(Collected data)
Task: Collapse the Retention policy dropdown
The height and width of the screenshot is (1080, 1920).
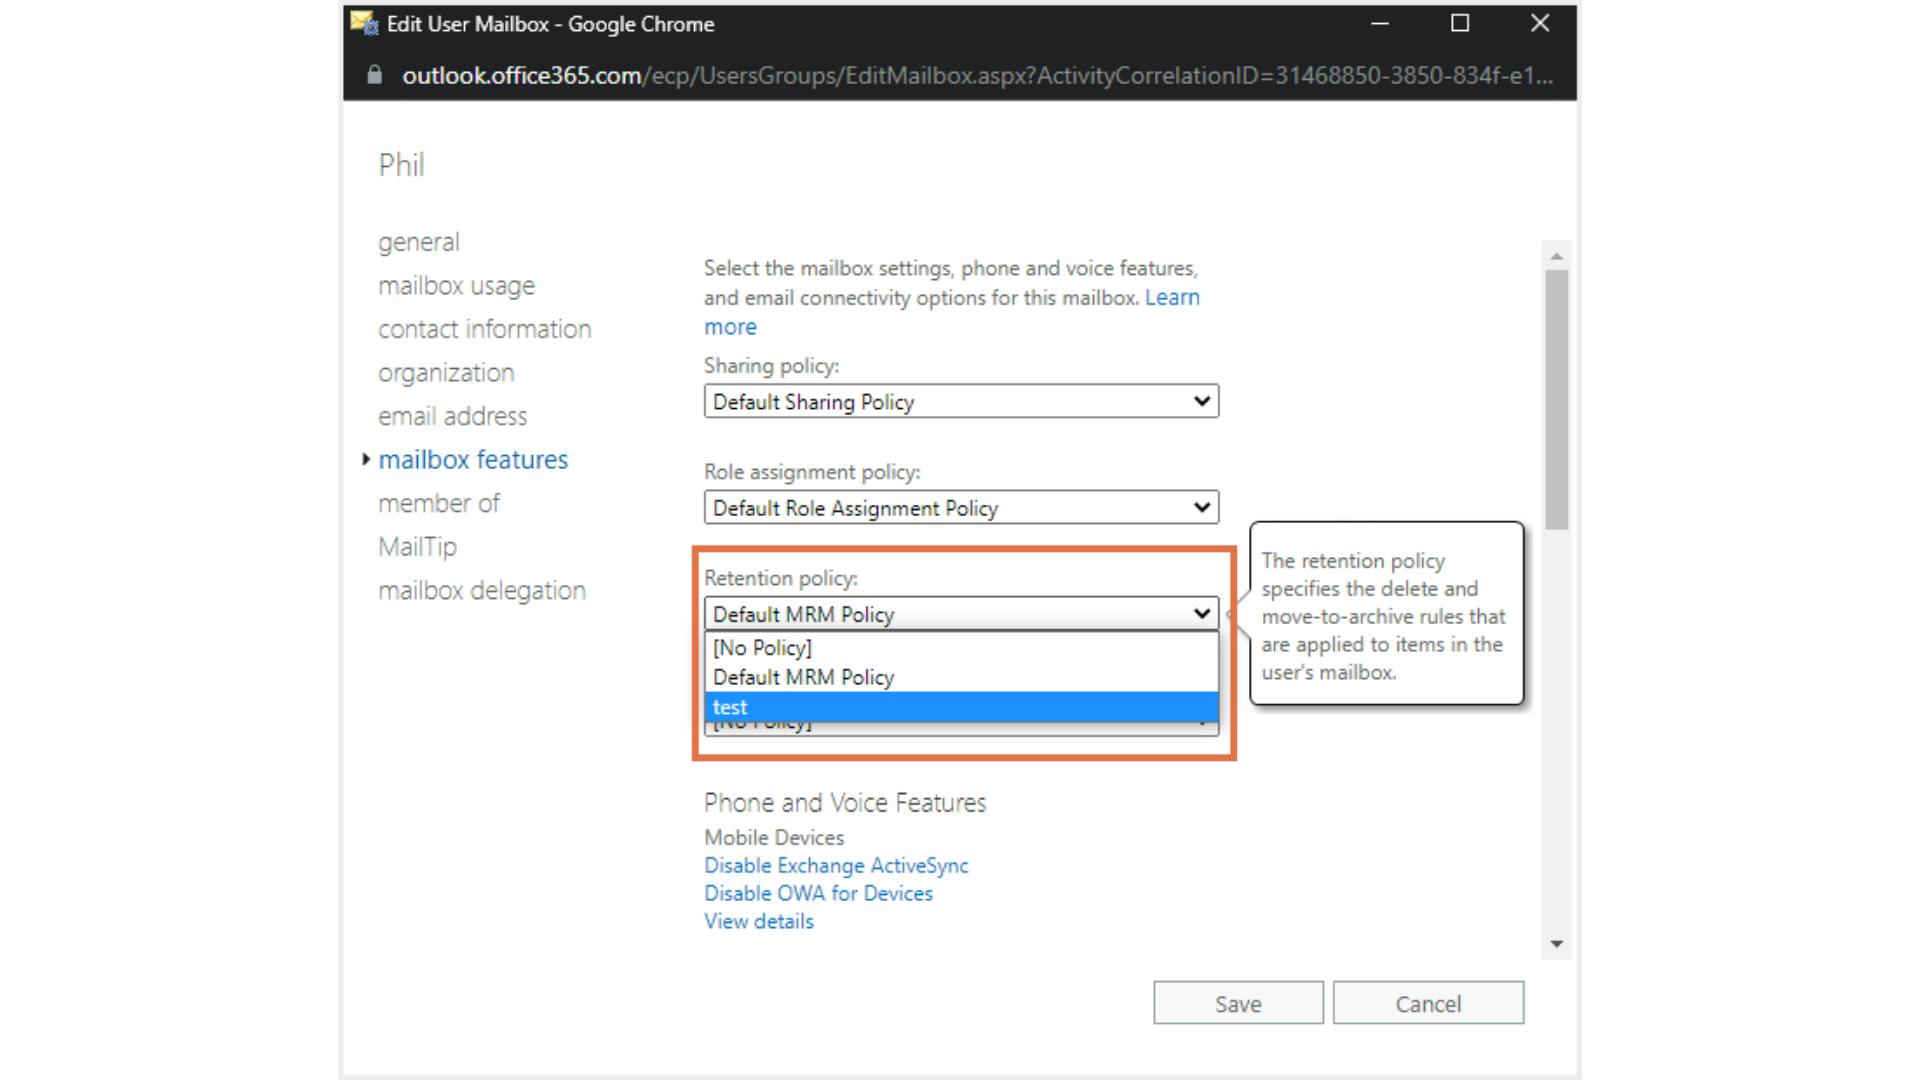Action: click(960, 614)
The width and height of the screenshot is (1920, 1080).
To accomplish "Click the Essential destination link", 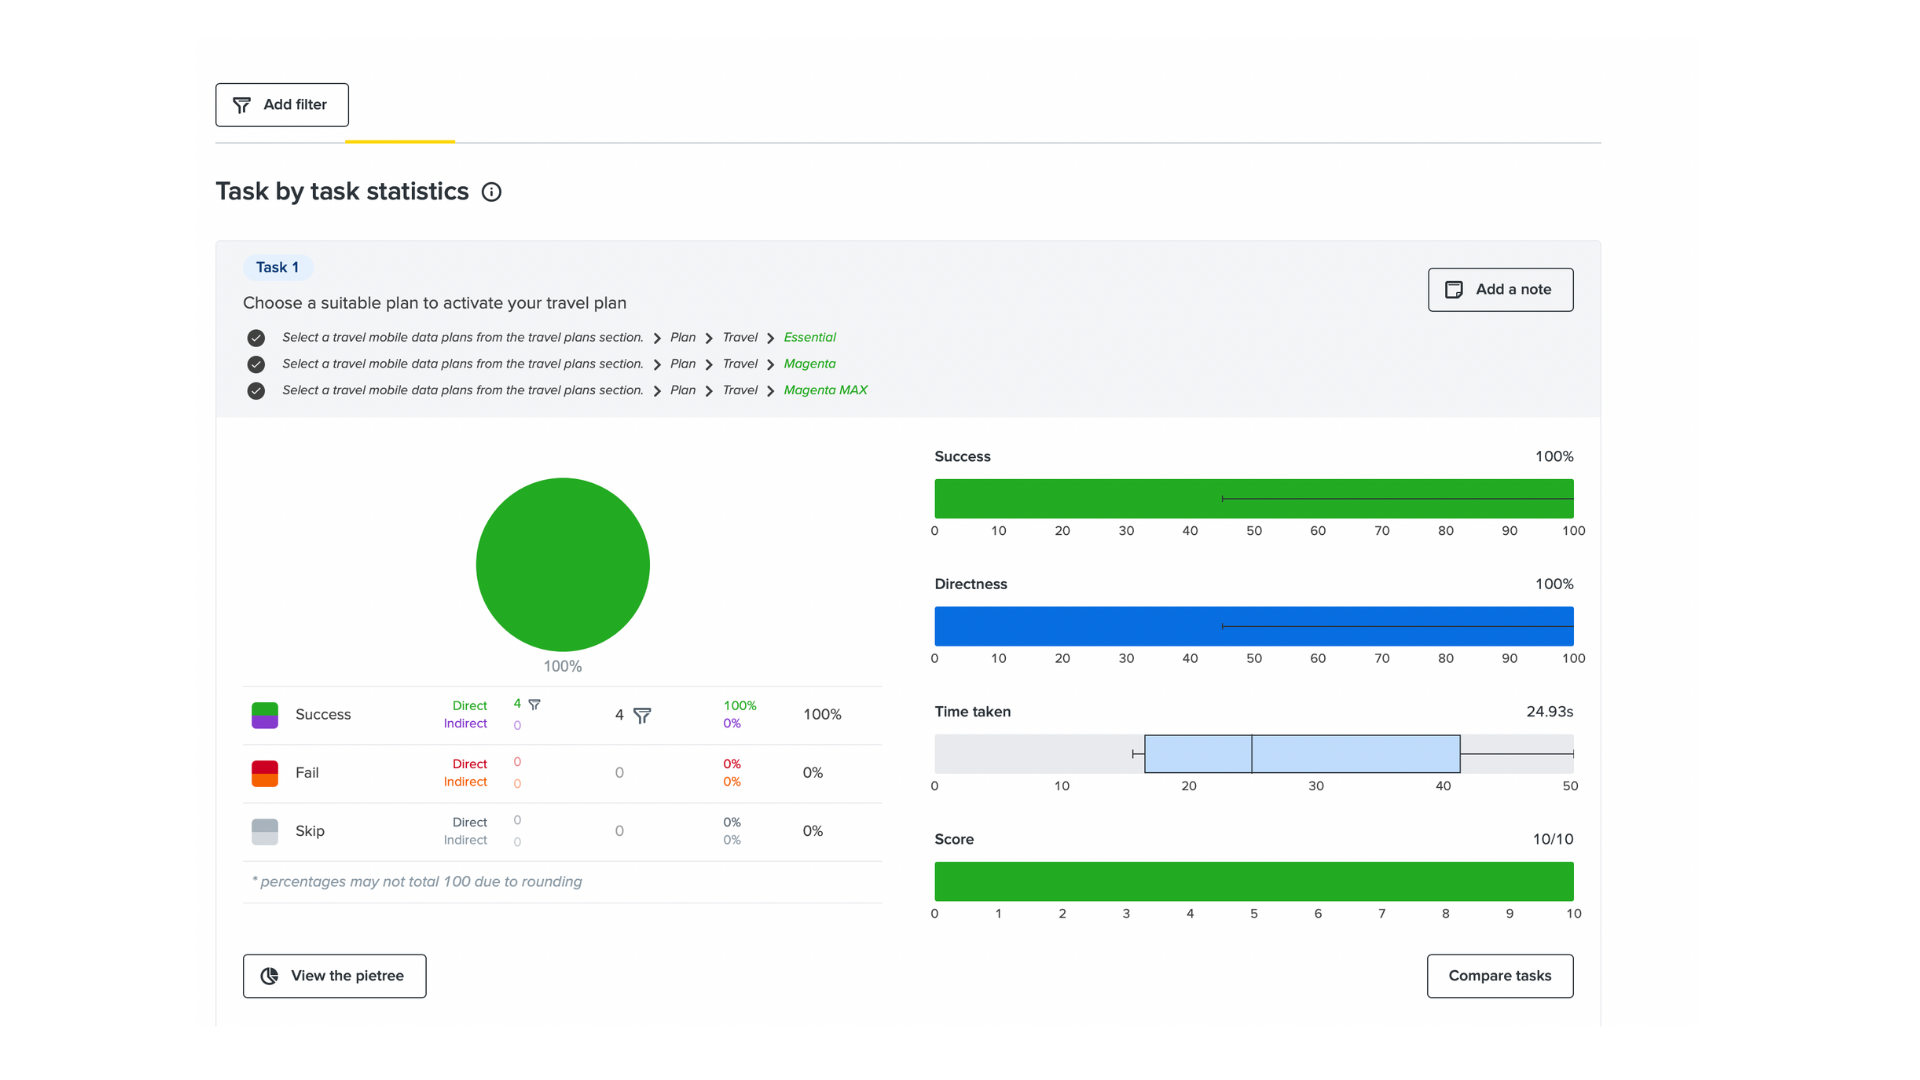I will [x=809, y=338].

### [Your objective]
Return the opening line of the data above and every line after it up to and including the line that holds "The width and"; pictures stay out.

### [Result of this task]
Task: Collapse the Retention policy dropdown
The height and width of the screenshot is (1080, 1920).
Action: click(960, 614)
The width and height of the screenshot is (1920, 1080).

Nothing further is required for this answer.